▶ _What you need to do_
All records are to be reproduced verbatim, with images omitted.

※ ※ ※

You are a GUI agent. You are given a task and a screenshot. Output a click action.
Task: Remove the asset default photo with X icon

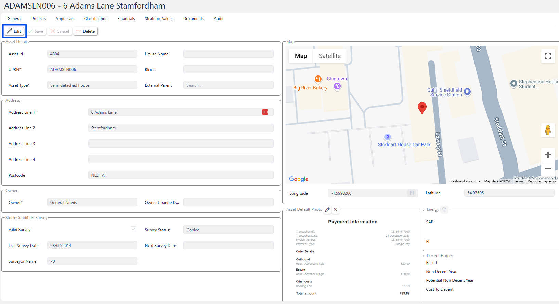[x=336, y=210]
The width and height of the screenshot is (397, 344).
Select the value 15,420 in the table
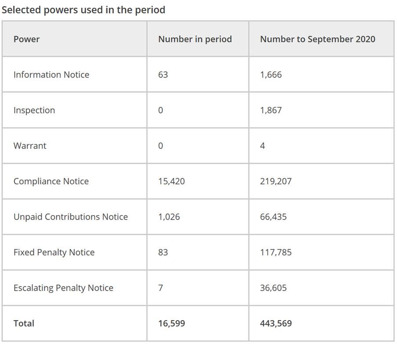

※ ※ ※

▶ _Response box_
You are a GUI agent. You are given a task and a screenshot. Output a click action.
Task: Remove the asset default photo with X icon

[x=336, y=210]
The width and height of the screenshot is (397, 344).
Select the value 15,420 in the table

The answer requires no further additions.